The Lebanese military said in a statement that five soldiers were wounded after three shells landed in army checkpoints surrounding the camp. One of the soldiers is in critical condition.
“The army command repeats its warning to the concerned parties in the camp about the consequences of exposing military members and positions to danger, and affirms that the army will take appropriate measures in response,” the statement said.
Ein el-Hilweh, home to some 55,000 people according to the United Nations, is notorious for its lawlessness and violence is not uncommon in the camp. It was established in 1948 to house Palestinians who were displaced when Israel was established.
Lebanese officials, security agencies and the UN have urged the warring factions to agree on a ceasefire. The interim chief of Lebanon’s General Security agency Elias al-Baysari said that he will attend a Monday meeting between Palestinian factions and urge the factions to reach a resolution.
The clashing factions in the camp said in a statement published Sunday by Lebanon’s state-run National News Agency that they planned to abide by a ceasefire.
UNRWA said hundreds of families displaced from the camp have taken shelter in nearby mosques, schools and the Sidon municipality building. The UN agency and local organizations are setting up additional shelters after Lebanon’s prime minister and interior minister shut down an initiative by the municipality, the Lebanese Red Cross, and local community groups to set up a few dozen tents for families.
Palestinian Red Crescent paramedics set up stations at the camp’s entrance to treat the wounded and provided food packages to displaced families.
Among the wounded was Sabine Al-Ahmad, 16, who fled the camp with her family.
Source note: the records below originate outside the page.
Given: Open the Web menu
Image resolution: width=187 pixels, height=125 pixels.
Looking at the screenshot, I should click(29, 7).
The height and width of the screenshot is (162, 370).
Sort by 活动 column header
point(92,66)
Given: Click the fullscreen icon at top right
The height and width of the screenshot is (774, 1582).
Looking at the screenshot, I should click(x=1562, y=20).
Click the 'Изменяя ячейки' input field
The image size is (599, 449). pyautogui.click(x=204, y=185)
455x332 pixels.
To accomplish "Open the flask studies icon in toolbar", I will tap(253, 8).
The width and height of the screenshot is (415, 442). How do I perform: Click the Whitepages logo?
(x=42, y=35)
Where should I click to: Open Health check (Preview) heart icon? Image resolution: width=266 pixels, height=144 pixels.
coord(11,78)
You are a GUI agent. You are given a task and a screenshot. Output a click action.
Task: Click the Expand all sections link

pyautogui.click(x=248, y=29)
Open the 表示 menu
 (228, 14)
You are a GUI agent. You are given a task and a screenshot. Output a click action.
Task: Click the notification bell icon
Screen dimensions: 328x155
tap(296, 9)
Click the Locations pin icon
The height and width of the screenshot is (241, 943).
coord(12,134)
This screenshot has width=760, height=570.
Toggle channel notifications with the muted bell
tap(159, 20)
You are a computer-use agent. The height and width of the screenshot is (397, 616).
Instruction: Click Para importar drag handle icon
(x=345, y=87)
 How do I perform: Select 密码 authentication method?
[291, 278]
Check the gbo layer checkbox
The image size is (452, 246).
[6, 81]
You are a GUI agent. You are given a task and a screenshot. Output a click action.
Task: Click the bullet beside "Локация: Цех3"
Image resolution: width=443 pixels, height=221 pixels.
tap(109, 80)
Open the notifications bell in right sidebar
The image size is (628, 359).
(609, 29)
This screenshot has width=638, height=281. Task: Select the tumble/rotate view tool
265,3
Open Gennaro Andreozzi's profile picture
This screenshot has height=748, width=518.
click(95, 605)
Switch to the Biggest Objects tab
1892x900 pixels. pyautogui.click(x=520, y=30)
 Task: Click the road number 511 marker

She was being treated for shrapnel wounds. “We were running away and a shell exploded over us,” she told the AP.
Dorothee Klaus, Director of UNRWA in Lebanon, said armed groups are still occupying the agency’s schools in the camp. “UNRWA calls on all parties and those with influence over them to stop the violence,” Klaus said in a statement.
Several days of street battles in the Ein el-Hilweh camp between Fatah and members of the extremist Jund al-Sham group erupted earlier this summer that left 13 people dead and dozens wounded, and ended after an uneasy truce was put in place on Aug. 3. Those street battles forced hundreds to flee their homes.
However, clashes were widely expected to resume as the Islamist groups never handed over those accused of killing the Fatah general to the Lebanese judiciary, as demanded by a committee of Palestinian factions last month.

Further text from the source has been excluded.